> _GOAL_
Reproduce the lines below exactly, starting at the first line and ending with the line that contains "tap(509, 232)".

____

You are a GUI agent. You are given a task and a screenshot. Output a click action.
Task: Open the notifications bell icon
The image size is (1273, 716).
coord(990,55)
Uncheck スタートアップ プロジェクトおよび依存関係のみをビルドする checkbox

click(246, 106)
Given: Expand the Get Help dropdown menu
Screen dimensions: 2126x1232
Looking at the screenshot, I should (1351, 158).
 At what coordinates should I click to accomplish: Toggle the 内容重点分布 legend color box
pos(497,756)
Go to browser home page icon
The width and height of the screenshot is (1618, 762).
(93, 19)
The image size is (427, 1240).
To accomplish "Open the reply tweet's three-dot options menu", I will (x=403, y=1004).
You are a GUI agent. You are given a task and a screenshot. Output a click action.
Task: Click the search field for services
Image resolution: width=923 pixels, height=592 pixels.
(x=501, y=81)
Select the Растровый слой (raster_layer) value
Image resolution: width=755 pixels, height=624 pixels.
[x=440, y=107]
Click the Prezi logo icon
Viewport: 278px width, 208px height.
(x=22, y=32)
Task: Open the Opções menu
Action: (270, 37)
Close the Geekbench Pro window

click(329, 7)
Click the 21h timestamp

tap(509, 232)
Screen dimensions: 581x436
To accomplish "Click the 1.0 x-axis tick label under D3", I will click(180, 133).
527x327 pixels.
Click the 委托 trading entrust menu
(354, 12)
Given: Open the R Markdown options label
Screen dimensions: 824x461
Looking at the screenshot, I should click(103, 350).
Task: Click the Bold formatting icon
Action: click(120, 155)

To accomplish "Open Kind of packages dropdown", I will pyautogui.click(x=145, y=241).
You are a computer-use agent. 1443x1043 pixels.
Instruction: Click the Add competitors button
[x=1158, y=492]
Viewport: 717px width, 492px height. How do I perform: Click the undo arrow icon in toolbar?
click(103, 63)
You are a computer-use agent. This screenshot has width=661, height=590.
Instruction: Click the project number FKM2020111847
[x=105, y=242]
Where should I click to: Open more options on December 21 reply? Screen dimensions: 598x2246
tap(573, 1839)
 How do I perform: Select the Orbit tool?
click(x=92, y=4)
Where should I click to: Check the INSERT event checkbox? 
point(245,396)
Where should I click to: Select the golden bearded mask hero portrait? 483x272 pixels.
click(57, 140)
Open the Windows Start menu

____

> _EXERCISE RESULT_
You are a GUI agent. You are given a task and a screenshot. Output a click action.
Task: Open the notifications bell icon
The image size is (1273, 716).
coord(990,55)
Uncheck スタートアップ プロジェクトおよび依存関係のみをビルドする checkbox

click(246, 106)
Given: Expand the Get Help dropdown menu
Screen dimensions: 2126x1232
Looking at the screenshot, I should (1351, 158).
 At what coordinates should I click to accomplish: Toggle the 内容重点分布 legend color box
pos(497,756)
Go to browser home page icon
The width and height of the screenshot is (1618, 762).
(93, 19)
The image size is (427, 1240).
To accomplish "Open the reply tweet's three-dot options menu", I will (x=403, y=1004).
You are a GUI agent. You are given a task and a screenshot. Output a click action.
Task: Click the search field for services
Image resolution: width=923 pixels, height=592 pixels.
(x=501, y=81)
Select the Растровый слой (raster_layer) value
Image resolution: width=755 pixels, height=624 pixels.
[x=440, y=107]
Click the Prezi logo icon
Viewport: 278px width, 208px height.
(x=22, y=32)
Task: Open the Opções menu
Action: (270, 37)
Close the Geekbench Pro window

click(329, 7)
Click the 21h timestamp

tap(509, 232)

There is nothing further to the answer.